Howard: Who would you vote for as the sexiest man or woman in the Bible?

Dr. Ruth: I don’t know. But if you ask me if there is a man who is not alive anymore, who I would have liked to have spent more time with when I was in Israel, it’s certainly Ben Gurion. I don’t want to say that I would have liked to sleep with him. It’s not appropriate. First of all, he was short; second, he had that wonderful smile. When he looked at Golda Meier. I had never met him, but in 1948, when Israel was declared a state, I was in Jerusalem, dancing the whole night, when he declared the State of Israel on the radio. So, if you ask me anybody in history that I would have liked to know better, which is also interesting, Howard, the verb “to know” in Hebrew is “ladá’at” “ladá’at” is “to know.” Interesting because that’s what I’m talking about from morning to night. It’s not just a sex act.

Howard: Most of the world spent the last six months under lockdown, often with their spouses or partners, but also under a lot of stress. Do you think the silver lining in all this is that partners got to know each better in the “Biblical sense?” Or do you think the stress of the pandemic put a stop to sexual contact?

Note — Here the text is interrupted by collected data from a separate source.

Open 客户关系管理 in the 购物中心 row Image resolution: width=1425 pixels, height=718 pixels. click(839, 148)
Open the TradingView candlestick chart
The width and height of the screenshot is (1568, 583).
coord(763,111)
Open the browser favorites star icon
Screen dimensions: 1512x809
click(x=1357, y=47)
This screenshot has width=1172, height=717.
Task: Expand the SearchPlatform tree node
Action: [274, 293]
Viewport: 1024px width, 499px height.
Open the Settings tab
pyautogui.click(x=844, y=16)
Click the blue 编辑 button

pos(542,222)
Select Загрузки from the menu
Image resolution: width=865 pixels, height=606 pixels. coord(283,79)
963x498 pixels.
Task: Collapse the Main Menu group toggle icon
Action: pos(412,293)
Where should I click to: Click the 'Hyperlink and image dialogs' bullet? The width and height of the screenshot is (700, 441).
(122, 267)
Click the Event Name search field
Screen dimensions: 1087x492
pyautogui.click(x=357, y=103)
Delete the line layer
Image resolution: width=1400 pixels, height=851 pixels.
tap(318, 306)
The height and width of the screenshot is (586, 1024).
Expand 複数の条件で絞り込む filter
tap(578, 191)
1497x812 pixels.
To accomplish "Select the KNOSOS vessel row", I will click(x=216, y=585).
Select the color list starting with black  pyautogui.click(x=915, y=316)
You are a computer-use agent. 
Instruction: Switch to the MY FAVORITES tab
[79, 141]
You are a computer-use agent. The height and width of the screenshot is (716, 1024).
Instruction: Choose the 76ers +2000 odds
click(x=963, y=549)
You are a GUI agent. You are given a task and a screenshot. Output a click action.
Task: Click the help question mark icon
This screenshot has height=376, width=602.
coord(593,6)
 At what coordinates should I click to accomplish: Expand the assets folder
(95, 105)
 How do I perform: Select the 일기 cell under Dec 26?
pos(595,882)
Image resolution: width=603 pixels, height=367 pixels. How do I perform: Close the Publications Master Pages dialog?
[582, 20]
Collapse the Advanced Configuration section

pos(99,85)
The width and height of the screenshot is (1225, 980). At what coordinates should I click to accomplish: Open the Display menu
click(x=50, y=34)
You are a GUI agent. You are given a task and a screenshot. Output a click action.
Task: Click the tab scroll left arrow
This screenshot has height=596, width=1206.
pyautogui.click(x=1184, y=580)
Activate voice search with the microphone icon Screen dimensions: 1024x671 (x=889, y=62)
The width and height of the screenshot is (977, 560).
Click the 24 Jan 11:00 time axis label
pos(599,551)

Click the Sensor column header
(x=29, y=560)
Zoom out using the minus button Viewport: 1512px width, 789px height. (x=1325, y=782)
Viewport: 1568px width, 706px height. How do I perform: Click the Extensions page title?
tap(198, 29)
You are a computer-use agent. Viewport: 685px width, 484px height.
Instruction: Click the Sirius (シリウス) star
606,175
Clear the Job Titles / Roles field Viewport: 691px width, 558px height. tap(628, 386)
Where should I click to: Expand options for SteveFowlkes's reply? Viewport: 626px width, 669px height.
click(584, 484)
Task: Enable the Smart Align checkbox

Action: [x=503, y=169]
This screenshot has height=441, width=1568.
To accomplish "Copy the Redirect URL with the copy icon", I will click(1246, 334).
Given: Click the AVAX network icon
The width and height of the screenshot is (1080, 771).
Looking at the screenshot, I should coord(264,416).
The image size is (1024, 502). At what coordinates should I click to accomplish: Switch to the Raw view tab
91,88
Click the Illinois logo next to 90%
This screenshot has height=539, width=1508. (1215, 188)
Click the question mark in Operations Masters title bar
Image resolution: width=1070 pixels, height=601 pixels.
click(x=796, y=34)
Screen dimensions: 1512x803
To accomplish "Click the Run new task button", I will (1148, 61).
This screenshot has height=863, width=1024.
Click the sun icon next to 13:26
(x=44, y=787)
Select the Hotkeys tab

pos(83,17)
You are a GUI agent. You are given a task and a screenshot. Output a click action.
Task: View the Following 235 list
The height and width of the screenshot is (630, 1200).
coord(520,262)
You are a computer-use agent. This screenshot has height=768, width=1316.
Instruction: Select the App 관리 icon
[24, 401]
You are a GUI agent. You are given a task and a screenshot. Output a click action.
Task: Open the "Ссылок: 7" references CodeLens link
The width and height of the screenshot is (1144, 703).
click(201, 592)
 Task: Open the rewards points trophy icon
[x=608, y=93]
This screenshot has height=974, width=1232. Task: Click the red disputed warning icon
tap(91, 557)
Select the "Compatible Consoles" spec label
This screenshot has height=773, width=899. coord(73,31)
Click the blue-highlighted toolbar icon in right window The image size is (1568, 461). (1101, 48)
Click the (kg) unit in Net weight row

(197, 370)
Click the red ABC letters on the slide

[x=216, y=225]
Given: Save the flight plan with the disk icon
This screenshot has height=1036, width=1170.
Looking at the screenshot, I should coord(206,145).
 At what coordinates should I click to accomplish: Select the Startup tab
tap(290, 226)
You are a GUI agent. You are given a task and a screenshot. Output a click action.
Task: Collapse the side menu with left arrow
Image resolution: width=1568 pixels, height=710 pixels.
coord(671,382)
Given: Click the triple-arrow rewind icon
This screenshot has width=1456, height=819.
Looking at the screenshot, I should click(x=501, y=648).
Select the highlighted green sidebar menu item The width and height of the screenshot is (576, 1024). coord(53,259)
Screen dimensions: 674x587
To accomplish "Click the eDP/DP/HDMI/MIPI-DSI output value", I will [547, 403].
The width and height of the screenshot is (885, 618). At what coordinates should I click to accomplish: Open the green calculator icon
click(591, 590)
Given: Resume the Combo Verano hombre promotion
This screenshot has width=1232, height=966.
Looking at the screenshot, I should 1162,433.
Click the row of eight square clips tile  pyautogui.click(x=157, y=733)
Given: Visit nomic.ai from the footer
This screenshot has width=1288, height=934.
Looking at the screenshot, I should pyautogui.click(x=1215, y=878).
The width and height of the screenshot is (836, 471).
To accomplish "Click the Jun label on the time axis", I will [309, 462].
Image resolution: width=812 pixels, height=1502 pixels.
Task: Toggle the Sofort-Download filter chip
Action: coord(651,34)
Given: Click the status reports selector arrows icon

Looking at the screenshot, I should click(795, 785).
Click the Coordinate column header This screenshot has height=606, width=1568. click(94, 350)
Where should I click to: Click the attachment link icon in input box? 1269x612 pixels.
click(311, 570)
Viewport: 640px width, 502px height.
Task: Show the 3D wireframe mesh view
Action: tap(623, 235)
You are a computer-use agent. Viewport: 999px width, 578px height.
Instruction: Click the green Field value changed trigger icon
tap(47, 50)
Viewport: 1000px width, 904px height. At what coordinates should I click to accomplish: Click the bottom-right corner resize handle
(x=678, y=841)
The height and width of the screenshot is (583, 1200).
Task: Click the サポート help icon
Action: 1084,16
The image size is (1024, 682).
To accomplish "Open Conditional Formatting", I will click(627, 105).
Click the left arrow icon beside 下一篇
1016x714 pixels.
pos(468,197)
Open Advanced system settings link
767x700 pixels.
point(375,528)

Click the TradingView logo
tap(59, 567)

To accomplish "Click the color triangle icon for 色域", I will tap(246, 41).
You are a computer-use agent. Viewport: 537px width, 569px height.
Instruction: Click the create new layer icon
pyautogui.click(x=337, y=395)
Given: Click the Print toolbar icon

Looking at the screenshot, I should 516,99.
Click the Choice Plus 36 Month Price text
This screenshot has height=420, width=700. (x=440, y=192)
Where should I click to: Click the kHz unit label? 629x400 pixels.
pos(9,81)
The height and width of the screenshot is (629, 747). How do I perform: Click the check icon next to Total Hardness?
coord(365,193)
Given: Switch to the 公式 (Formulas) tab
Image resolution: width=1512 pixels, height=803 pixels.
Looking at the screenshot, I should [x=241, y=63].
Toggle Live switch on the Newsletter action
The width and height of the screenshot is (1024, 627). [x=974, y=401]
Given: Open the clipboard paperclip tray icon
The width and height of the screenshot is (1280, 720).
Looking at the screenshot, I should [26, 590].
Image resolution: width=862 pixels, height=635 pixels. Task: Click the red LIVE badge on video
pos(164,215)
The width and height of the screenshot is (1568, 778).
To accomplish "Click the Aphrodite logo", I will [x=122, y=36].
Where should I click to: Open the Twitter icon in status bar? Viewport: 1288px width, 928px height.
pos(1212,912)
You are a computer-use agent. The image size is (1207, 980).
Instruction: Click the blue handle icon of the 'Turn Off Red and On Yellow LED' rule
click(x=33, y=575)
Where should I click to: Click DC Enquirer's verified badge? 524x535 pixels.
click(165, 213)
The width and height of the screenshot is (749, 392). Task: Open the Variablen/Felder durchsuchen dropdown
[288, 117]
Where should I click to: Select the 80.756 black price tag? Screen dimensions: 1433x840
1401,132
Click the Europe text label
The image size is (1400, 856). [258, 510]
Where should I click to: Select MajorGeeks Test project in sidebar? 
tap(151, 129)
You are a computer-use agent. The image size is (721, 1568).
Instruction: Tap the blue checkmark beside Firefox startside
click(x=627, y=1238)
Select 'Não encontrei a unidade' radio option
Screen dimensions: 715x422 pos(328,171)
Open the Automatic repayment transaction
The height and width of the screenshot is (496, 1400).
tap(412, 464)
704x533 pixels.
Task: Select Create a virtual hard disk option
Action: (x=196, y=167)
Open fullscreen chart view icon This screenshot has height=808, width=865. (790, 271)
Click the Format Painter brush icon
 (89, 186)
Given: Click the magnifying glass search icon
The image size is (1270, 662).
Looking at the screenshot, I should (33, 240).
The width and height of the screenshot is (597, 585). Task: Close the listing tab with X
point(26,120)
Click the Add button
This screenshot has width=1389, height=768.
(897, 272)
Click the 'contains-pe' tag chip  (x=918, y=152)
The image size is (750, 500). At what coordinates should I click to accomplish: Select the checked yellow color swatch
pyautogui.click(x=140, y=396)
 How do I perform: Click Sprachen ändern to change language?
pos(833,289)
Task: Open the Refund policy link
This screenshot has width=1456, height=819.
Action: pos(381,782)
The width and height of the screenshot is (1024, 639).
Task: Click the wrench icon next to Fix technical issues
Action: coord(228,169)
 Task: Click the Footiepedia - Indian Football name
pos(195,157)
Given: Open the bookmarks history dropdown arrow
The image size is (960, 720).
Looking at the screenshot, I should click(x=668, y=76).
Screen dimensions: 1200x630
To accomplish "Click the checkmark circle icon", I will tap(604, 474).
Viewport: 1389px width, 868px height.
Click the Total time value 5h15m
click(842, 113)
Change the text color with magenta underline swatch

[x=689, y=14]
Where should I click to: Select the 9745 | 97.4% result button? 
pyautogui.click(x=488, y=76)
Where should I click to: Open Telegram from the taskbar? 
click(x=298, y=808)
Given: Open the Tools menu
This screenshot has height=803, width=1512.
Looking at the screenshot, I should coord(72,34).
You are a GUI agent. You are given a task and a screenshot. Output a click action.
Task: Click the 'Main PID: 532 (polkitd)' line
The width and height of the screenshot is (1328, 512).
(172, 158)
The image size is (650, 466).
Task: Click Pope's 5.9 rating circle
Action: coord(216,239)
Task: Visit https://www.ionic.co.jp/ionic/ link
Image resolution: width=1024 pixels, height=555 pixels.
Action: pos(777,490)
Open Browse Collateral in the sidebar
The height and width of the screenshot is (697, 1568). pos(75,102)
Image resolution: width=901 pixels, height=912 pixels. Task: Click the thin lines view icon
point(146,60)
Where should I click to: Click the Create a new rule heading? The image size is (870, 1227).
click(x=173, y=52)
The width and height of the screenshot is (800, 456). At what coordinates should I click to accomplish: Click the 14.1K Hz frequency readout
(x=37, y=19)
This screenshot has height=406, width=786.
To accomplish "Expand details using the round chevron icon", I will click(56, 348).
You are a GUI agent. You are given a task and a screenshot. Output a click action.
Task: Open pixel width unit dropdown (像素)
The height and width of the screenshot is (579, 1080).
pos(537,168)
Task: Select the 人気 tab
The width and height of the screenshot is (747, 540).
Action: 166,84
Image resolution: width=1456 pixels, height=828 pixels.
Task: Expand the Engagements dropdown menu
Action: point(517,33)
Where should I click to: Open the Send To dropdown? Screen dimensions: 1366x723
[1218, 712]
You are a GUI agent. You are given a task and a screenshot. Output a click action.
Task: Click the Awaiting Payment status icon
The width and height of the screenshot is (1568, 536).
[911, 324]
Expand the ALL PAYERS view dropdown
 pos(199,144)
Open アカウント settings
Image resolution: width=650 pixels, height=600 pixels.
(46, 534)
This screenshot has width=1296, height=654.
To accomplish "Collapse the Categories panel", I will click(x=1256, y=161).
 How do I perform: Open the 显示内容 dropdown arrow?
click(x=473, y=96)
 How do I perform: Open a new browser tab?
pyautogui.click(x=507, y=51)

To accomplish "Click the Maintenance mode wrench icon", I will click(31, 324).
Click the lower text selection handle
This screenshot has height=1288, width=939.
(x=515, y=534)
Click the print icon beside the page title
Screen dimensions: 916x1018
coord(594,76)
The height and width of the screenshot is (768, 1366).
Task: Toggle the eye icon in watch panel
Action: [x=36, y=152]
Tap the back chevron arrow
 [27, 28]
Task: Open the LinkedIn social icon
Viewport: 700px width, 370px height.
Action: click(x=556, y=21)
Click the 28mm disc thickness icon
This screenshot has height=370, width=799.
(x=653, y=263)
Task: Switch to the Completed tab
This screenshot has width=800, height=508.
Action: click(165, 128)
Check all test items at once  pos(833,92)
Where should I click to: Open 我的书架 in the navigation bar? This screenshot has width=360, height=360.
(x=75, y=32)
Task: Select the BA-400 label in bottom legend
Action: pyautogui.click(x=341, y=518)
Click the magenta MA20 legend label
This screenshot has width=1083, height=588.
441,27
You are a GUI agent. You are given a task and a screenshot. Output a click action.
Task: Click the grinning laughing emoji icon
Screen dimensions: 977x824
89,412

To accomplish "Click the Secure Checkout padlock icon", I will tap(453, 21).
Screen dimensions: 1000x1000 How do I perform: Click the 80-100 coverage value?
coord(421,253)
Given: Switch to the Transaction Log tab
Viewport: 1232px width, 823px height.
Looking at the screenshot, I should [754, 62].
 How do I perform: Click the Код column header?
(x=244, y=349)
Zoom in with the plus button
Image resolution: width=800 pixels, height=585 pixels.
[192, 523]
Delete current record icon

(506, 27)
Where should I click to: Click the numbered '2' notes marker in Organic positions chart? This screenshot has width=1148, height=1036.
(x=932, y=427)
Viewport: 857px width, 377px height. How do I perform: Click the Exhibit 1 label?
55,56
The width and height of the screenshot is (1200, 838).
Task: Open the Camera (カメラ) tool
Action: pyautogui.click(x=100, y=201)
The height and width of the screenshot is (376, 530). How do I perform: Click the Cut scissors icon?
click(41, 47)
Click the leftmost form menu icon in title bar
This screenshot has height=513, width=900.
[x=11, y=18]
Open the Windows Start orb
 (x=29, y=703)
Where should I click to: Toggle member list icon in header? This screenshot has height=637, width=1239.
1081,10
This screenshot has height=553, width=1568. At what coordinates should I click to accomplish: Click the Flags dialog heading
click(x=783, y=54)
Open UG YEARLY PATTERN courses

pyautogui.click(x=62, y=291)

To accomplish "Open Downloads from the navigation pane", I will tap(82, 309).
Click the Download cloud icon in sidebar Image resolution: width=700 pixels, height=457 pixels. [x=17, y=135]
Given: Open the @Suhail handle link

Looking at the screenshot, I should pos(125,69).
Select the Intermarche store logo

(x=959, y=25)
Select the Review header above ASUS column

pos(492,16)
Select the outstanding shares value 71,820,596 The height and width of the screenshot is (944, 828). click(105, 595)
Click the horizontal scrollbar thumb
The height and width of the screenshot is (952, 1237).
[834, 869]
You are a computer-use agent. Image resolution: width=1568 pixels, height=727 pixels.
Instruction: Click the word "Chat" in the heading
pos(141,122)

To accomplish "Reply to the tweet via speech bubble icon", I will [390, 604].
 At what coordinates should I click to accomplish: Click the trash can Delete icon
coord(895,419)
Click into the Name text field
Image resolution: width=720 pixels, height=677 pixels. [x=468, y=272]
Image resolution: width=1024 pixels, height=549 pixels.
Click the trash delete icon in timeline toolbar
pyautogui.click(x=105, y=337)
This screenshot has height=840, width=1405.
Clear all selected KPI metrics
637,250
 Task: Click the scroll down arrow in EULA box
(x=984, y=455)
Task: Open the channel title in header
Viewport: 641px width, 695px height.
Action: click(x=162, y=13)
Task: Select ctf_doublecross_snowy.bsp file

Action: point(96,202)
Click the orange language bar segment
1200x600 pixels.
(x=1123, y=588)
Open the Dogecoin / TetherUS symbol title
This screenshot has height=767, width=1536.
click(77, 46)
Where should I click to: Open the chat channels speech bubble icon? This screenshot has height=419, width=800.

Dr. Ruth: Good relationships will survive and bad relationships will not survive. When there was a one-night blackout in New York some years ago, I could say to people, “I know in nine months there will be more babies.” Not now. Right now, this is nothing to joke about. So, I’ll only say what I’m doing is listening to the health professionals. Whoever is in a relationship, it is fortunate not to be lonely. And it says in the Jewish tradition, clearly, God did not want people to be alone.

Howard: When you began as a sex therapist, you were considered by some to be scandalous, especially among the religious. I don’t think you are anymore. Do we have better attitudes about sex in the 21st century?

Dr. Ruth: I don’t think that anybody who really listened to me more than just a sound bite knew that I never was scandalous. I talked very openly about orgasm, about erection, about lubrication, about all those things. I talked very openly about what we don’t know. I talked openly that there’s no G-spot, until I get scientifically validated data. So, I never considered myself scandalous. I considered myself very open. And, because of my accent and because of my ten years on radio and many, many television programs, it’s true that when people opened the radio or television programs, they knew it was me. In the film, it shows somebody wanting to do a citizens’ arrest because I talked about sex on a college campus. I did not like that because I came out of Nazi Germany and I certainly didn’t like a citizens’ arrest. However, there was

Howard: What is the most-important message the Bible, or Judaism, teaches us about sex and relationships?

Dr. Ruth: The most important sentence in there, in my opinion, is that God did not want man to be alone. Period. I think this is true even today, when so many people, young people and older people, have trouble committing to a relationship because they always think there’s something better out there. So, I think that is one lesson to be learned. The Bible, and certainly the Jewish tradition, wanted people to be in a relationship.